Stanford OnlineStanford CS230 | Autumn 2025 | Lecture 5: Deep Reinforcement Learning
At a glance
WHAT IT’S REALLY ABOUT
Deep reinforcement learning fundamentals, deep Q-networks, and RLHF for LLMs
- Reinforcement learning (RL) is framed as learning good sequences of decisions from experience, especially when labels are delayed and supervised learning targets are ill-defined (e.g., Go).
- The lecture builds intuition for value functions via Q-tables, the Bellman optimality equation, and policies, then shows why tabular methods fail in large state/action spaces.
- Deep Q-Networks (DQN) replace the Q-table with a neural network trained using Bellman-consistent bootstrapped targets, enabling pixel-based control in Atari games like Breakout.

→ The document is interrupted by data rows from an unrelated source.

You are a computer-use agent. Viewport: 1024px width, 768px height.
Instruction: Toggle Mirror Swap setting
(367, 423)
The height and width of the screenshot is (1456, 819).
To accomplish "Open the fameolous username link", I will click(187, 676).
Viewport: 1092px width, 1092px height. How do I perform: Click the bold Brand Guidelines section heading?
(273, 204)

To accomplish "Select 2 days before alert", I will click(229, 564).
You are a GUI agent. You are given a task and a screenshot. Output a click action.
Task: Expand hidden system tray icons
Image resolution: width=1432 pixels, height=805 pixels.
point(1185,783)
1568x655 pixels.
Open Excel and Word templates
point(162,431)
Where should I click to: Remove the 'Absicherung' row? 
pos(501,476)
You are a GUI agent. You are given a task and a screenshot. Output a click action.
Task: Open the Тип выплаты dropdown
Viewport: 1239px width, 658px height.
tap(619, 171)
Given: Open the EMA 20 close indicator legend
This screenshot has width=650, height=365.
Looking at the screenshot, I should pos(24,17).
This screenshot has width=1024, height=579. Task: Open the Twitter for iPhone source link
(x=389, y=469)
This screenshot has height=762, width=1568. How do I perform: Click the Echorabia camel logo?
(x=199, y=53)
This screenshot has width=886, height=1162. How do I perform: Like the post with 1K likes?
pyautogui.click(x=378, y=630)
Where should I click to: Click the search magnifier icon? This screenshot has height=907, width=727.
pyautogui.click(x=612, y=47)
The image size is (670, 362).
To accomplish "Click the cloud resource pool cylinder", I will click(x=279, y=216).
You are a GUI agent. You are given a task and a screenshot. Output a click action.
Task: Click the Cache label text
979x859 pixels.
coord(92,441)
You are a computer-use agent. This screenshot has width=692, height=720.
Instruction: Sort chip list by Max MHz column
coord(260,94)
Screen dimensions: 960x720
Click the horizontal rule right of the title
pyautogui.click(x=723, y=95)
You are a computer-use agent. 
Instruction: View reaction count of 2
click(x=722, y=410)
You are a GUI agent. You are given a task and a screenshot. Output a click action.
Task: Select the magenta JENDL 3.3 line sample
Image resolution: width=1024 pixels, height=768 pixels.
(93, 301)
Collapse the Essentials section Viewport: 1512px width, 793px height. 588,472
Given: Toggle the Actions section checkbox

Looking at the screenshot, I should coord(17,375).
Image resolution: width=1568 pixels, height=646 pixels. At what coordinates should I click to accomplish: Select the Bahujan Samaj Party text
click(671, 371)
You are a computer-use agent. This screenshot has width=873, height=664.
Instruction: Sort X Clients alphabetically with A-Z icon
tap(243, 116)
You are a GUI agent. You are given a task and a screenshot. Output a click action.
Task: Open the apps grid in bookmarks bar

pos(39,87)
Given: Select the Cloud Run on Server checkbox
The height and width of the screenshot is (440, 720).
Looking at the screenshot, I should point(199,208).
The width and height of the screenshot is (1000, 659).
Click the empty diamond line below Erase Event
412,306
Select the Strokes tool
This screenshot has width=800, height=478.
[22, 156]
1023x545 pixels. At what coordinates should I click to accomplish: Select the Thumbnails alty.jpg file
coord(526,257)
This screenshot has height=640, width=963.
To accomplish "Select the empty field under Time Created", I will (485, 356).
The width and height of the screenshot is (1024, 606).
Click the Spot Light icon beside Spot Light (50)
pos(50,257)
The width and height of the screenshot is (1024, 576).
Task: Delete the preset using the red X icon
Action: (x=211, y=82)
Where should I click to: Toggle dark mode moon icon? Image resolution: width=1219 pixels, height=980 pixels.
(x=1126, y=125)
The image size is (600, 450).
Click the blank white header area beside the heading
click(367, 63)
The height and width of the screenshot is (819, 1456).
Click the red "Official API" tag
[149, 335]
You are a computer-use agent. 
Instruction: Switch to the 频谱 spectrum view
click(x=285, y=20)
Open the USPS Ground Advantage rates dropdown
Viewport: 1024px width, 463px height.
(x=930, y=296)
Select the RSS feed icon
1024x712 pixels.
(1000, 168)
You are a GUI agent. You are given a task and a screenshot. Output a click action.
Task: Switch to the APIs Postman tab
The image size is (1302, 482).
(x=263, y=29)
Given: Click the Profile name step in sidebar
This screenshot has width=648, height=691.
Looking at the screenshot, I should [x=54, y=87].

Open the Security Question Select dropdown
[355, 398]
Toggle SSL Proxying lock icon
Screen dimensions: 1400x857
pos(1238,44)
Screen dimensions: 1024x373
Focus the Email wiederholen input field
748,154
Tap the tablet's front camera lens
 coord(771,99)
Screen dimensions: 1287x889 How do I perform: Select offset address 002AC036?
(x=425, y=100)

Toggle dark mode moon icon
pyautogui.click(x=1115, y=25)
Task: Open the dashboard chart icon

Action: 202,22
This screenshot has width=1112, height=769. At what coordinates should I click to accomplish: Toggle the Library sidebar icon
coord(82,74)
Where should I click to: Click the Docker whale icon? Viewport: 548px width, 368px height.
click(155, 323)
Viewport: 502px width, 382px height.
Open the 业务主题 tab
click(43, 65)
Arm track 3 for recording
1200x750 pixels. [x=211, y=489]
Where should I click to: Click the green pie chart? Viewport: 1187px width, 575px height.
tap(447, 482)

- Key DQN training stabilizers are introduced: state preprocessing (frame stacking), terminal-state handling, experience replay to reduce correlation and reuse data, and ε-greedy exploration to avoid local optima.
- RLHF is presented as a modern alignment pipeline for LLMs: pretraining (next-token prediction) → supervised fine-tuning (human demonstrations) → reward model learning from human preferences → RL optimization (often PPO) to maximize reward-model scores.
IDEAS WORTH REMEMBERING
5 ideasRL is suited to delayed feedback and strategy, not one-step imitation.
For tasks like Go, supervised learning on expert moves can’t cover the state space, can’t capture long-term intent, and bakes in an ill-defined “ground truth,” while RL optimizes long-horizon returns from experience.
State and observation can differ; partial observability matters.
In fully observed games (Go/chess), observation equals state, but in fog-of-war settings (StarCraft/LoL), the agent must act with incomplete observations, changing how learning and memory must work.
The Bellman equation is the backbone of value-based RL.
Optimal action values satisfy “immediate reward + discounted best future value,” which motivates both tabular backtracking in toy problems and bootstrapped learning in large problems.
Q-tables ‘solve’ small MDPs but collapse under combinatorics.
A lookup table over (state × action) becomes infeasible for large environments like Go or pixel-based games, motivating neural networks as function approximators (DQN).
DQN trains without external labels by bootstrapping targets from itself.
The target for Q(s,a) is constructed from observed reward plus γ times the network’s estimate of the best next-step value, treating that target as fixed for backprop in each update.
WORDS WORTH SAVING
5 quotesIf you had to remember in one sentence what's RL, RL is making good sequences of decisions.
— Kian Katanforoosh
In classic supervised learning, you teach by example. In reinforcement learning, you teach by experience.
— Kian Katanforoosh
Even with a panel of expert that decides every move, you still have an ill-defined ground truth, you know?
— Kian Katanforoosh
The main issue, um, with this approach, um, of a Q table is that state and action spaces can be super large and having a matrix that you discover through backtracking, um, and where every time you wanna do an action, you have to look up the given states, the possible action, it becomes impossible.
— Kian Katanforoosh
The problem of, um, RLHF is to align not with human responses, but with human preferences.